▸ **Extracted material**
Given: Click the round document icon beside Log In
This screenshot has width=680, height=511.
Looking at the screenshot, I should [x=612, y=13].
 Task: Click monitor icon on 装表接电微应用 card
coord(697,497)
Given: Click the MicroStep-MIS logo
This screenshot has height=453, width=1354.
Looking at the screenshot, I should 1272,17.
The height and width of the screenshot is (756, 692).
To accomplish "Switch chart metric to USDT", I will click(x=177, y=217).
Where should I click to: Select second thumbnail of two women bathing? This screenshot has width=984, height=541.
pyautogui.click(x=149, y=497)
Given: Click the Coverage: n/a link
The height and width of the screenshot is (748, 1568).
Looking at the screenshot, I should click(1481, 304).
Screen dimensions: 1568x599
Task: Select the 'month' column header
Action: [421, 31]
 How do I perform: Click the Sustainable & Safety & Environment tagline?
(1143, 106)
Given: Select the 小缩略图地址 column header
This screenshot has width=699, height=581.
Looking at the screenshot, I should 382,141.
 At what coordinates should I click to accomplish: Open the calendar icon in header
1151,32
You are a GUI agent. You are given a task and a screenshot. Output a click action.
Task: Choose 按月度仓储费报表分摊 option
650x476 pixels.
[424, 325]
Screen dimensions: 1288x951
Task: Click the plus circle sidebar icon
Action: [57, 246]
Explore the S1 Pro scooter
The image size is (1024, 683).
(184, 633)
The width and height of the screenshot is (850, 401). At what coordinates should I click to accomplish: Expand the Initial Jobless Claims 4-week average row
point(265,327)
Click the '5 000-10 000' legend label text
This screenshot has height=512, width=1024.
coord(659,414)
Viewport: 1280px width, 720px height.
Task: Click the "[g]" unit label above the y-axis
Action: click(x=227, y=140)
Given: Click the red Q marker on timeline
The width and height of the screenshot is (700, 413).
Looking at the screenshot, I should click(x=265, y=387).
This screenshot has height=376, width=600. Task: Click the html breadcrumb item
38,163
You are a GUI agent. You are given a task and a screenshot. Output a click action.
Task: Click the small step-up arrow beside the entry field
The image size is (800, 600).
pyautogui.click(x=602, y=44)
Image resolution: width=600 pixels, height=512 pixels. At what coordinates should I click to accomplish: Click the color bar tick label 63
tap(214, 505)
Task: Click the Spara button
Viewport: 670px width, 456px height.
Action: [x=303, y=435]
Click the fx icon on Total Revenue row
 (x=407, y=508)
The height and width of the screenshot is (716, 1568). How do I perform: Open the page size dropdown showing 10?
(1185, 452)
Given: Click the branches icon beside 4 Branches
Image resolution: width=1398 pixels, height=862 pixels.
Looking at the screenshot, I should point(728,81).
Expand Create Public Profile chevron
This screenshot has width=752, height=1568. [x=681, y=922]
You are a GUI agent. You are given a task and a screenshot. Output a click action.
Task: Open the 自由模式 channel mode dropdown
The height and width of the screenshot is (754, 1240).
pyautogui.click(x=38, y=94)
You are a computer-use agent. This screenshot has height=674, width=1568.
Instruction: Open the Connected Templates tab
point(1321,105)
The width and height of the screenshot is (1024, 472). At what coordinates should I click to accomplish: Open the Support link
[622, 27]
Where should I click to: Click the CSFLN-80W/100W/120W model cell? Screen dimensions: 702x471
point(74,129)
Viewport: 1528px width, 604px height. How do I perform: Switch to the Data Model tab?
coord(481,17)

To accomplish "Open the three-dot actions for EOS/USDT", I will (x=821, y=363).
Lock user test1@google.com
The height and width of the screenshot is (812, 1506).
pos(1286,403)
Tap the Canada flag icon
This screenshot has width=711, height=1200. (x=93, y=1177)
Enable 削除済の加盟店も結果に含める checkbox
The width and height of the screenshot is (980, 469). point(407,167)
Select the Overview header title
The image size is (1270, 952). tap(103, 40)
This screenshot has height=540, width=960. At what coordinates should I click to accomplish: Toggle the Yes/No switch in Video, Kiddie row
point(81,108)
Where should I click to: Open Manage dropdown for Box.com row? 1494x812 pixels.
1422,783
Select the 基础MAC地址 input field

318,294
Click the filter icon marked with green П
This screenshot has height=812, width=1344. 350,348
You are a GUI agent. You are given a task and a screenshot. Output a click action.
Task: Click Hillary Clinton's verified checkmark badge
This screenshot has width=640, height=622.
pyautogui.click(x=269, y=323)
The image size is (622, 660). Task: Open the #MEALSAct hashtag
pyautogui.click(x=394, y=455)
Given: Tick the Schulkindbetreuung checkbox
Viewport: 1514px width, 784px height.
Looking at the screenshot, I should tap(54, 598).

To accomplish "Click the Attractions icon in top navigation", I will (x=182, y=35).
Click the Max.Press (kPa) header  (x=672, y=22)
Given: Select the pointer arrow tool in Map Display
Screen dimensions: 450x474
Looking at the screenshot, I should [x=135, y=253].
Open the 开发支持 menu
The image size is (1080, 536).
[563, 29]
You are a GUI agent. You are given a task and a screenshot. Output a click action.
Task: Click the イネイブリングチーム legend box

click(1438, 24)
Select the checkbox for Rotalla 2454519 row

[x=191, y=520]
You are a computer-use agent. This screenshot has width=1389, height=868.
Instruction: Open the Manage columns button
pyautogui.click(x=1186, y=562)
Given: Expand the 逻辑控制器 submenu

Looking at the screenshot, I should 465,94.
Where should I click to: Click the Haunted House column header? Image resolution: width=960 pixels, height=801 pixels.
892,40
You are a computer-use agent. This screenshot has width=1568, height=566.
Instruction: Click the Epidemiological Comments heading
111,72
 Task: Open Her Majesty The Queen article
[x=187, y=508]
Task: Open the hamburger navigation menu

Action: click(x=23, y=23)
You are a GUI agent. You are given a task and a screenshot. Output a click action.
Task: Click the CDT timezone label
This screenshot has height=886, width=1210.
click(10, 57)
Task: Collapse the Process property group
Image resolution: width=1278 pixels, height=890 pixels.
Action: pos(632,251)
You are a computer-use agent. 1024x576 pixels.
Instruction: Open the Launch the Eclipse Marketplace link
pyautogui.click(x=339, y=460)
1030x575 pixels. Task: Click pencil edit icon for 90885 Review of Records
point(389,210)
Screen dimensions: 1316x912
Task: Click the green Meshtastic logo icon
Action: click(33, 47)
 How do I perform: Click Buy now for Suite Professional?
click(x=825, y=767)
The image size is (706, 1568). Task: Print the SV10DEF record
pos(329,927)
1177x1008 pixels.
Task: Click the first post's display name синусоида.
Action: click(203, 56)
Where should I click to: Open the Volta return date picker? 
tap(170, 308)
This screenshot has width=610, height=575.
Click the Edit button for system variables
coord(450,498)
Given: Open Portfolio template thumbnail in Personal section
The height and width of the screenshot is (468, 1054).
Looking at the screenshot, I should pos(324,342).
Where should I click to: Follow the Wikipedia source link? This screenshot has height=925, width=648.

▸ **About this exercise**
Each entry above needs to be duplicated verbatim.

▸ **Reply to the task**
Given: Click the round document icon beside Log In
This screenshot has width=680, height=511.
Looking at the screenshot, I should [x=612, y=13].
 Task: Click monitor icon on 装表接电微应用 card
coord(697,497)
Given: Click the MicroStep-MIS logo
This screenshot has height=453, width=1354.
Looking at the screenshot, I should 1272,17.
The height and width of the screenshot is (756, 692).
To accomplish "Switch chart metric to USDT", I will click(x=177, y=217).
Where should I click to: Select second thumbnail of two women bathing? This screenshot has width=984, height=541.
pyautogui.click(x=149, y=497)
Given: Click the Coverage: n/a link
The height and width of the screenshot is (748, 1568).
Looking at the screenshot, I should click(1481, 304).
Screen dimensions: 1568x599
Task: Select the 'month' column header
Action: [421, 31]
 How do I perform: Click the Sustainable & Safety & Environment tagline?
(1143, 106)
Given: Select the 小缩略图地址 column header
This screenshot has width=699, height=581.
Looking at the screenshot, I should 382,141.
 At what coordinates should I click to accomplish: Open the calendar icon in header
1151,32
You are a GUI agent. You are given a task and a screenshot. Output a click action.
Task: Choose 按月度仓储费报表分摊 option
650x476 pixels.
[424, 325]
Screen dimensions: 1288x951
Task: Click the plus circle sidebar icon
Action: [57, 246]
Explore the S1 Pro scooter
The image size is (1024, 683).
(184, 633)
The width and height of the screenshot is (850, 401). At what coordinates should I click to accomplish: Expand the Initial Jobless Claims 4-week average row
point(265,327)
Click the '5 000-10 000' legend label text
This screenshot has height=512, width=1024.
coord(659,414)
Viewport: 1280px width, 720px height.
Task: Click the "[g]" unit label above the y-axis
Action: click(x=227, y=140)
Given: Click the red Q marker on timeline
The width and height of the screenshot is (700, 413).
Looking at the screenshot, I should click(x=265, y=387).
This screenshot has height=376, width=600. Task: Click the html breadcrumb item
38,163
You are a GUI agent. You are given a task and a screenshot. Output a click action.
Task: Click the small step-up arrow beside the entry field
The image size is (800, 600).
pyautogui.click(x=602, y=44)
Image resolution: width=600 pixels, height=512 pixels. At what coordinates should I click to accomplish: Click the color bar tick label 63
tap(214, 505)
Task: Click the Spara button
Viewport: 670px width, 456px height.
Action: [x=303, y=435]
Click the fx icon on Total Revenue row
 (x=407, y=508)
The height and width of the screenshot is (716, 1568). How do I perform: Open the page size dropdown showing 10?
(1185, 452)
Given: Click the branches icon beside 4 Branches
Image resolution: width=1398 pixels, height=862 pixels.
Looking at the screenshot, I should point(728,81).
Expand Create Public Profile chevron
This screenshot has width=752, height=1568. [x=681, y=922]
You are a GUI agent. You are given a task and a screenshot. Output a click action.
Task: Open the 自由模式 channel mode dropdown
The height and width of the screenshot is (754, 1240).
pyautogui.click(x=38, y=94)
You are a computer-use agent. This screenshot has height=674, width=1568.
Instruction: Open the Connected Templates tab
point(1321,105)
The width and height of the screenshot is (1024, 472). At what coordinates should I click to accomplish: Open the Support link
[622, 27]
Where should I click to: Click the CSFLN-80W/100W/120W model cell? Screen dimensions: 702x471
point(74,129)
Viewport: 1528px width, 604px height. How do I perform: Switch to the Data Model tab?
coord(481,17)

To accomplish "Open the three-dot actions for EOS/USDT", I will (x=821, y=363).
Lock user test1@google.com
The height and width of the screenshot is (812, 1506).
pos(1286,403)
Tap the Canada flag icon
This screenshot has width=711, height=1200. (x=93, y=1177)
Enable 削除済の加盟店も結果に含める checkbox
The width and height of the screenshot is (980, 469). point(407,167)
Select the Overview header title
The image size is (1270, 952). tap(103, 40)
This screenshot has height=540, width=960. At what coordinates should I click to accomplish: Toggle the Yes/No switch in Video, Kiddie row
point(81,108)
Where should I click to: Open Manage dropdown for Box.com row? 1494x812 pixels.
1422,783
Select the 基础MAC地址 input field

318,294
Click the filter icon marked with green П
This screenshot has height=812, width=1344. 350,348
You are a GUI agent. You are given a task and a screenshot. Output a click action.
Task: Click Hillary Clinton's verified checkmark badge
This screenshot has width=640, height=622.
pyautogui.click(x=269, y=323)
The image size is (622, 660). Task: Open the #MEALSAct hashtag
pyautogui.click(x=394, y=455)
Given: Tick the Schulkindbetreuung checkbox
Viewport: 1514px width, 784px height.
Looking at the screenshot, I should tap(54, 598).

To accomplish "Click the Attractions icon in top navigation", I will (x=182, y=35).
Click the Max.Press (kPa) header  (x=672, y=22)
Given: Select the pointer arrow tool in Map Display
Screen dimensions: 450x474
Looking at the screenshot, I should [x=135, y=253].
Open the 开发支持 menu
The image size is (1080, 536).
[563, 29]
You are a GUI agent. You are given a task and a screenshot. Output a click action.
Task: Click the イネイブリングチーム legend box

click(1438, 24)
Select the checkbox for Rotalla 2454519 row

[x=191, y=520]
You are a computer-use agent. This screenshot has width=1389, height=868.
Instruction: Open the Manage columns button
pyautogui.click(x=1186, y=562)
Given: Expand the 逻辑控制器 submenu

Looking at the screenshot, I should 465,94.
Where should I click to: Click the Haunted House column header? Image resolution: width=960 pixels, height=801 pixels.
892,40
You are a computer-use agent. This screenshot has width=1568, height=566.
Instruction: Click the Epidemiological Comments heading
111,72
 Task: Open Her Majesty The Queen article
[x=187, y=508]
Task: Open the hamburger navigation menu

Action: click(x=23, y=23)
You are a GUI agent. You are given a task and a screenshot. Output a click action.
Task: Click the CDT timezone label
This screenshot has height=886, width=1210.
click(10, 57)
Task: Collapse the Process property group
Image resolution: width=1278 pixels, height=890 pixels.
Action: pos(632,251)
You are a computer-use agent. 1024x576 pixels.
Instruction: Open the Launch the Eclipse Marketplace link
pyautogui.click(x=339, y=460)
1030x575 pixels. Task: Click pencil edit icon for 90885 Review of Records
point(389,210)
Screen dimensions: 1316x912
Task: Click the green Meshtastic logo icon
Action: click(33, 47)
 How do I perform: Click Buy now for Suite Professional?
click(x=825, y=767)
The image size is (706, 1568). Task: Print the SV10DEF record
pos(329,927)
1177x1008 pixels.
Task: Click the first post's display name синусоида.
Action: click(203, 56)
Where should I click to: Open the Volta return date picker? 
tap(170, 308)
This screenshot has width=610, height=575.
Click the Edit button for system variables
coord(450,498)
Given: Open Portfolio template thumbnail in Personal section
The height and width of the screenshot is (468, 1054).
Looking at the screenshot, I should pos(324,342).
Where should I click to: Follow the Wikipedia source link? This screenshot has height=925, width=648.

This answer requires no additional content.